SIR,-Fr. Crane tells us that "the printing presses" (in Cuba) "have reduced the value of the country's currency to a fraction of its former self."
The same could be said of nearly every other country since the war. The Cuban authorities have, it seems. created too much paper money (notes and current account deposits). Fr, Crane seems to imply that this is an injustice. If so, I agree with him.
Now, what is meant (in justice) by an excessive expansion of money?
Over the past 21 years the banks of the major trading nations have been allowed or forced by this Government to expand their money supplies more than fourfold in terms of U.S. dollars (a good deal more in terms of their own currencies).

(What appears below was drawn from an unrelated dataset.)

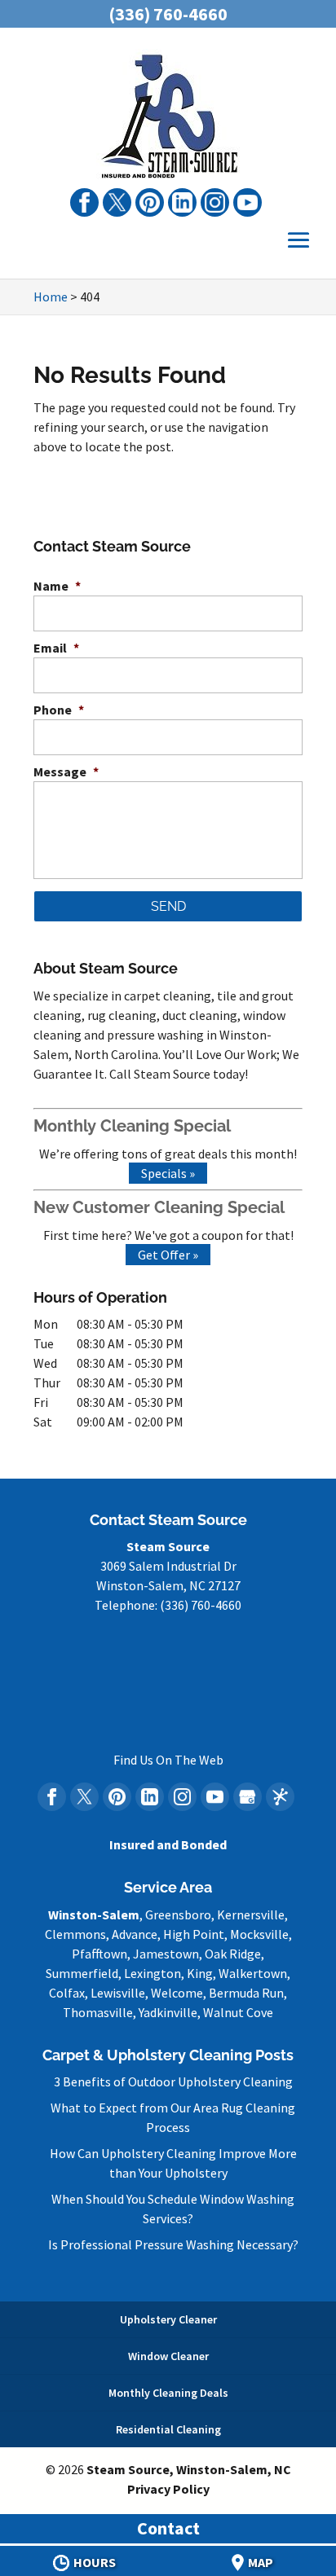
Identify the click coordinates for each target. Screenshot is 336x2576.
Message (66, 771)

I say that this is too much: that the effect may soon be seen in an economic collapse of appalling magnitude-as happened in similar circumstances in the 1930's.
Under the gold standard, Britain's money supply per head was increased about three-fold in 60 years by new creations. I contend that this was excessive (in justice) and that the effect was enrichment of the rich at the expense of their poorer fellow citizens, at the expense of the needy agricultural peoples of the world. Another effect was industrial unrest.
I suggest tentatively that justice requires that the money supply should rise at the same rate as the population. Am I right? I have found it impossible to find anybody who will do me the courtesy of examining my arguments. 1 have found nobody who will take the trouble to study the matter.
John F. L. Bray, M.A. (Olen), Ph.D. Econ. (London) 132 Abbots Road, Abbots Langley, Herts.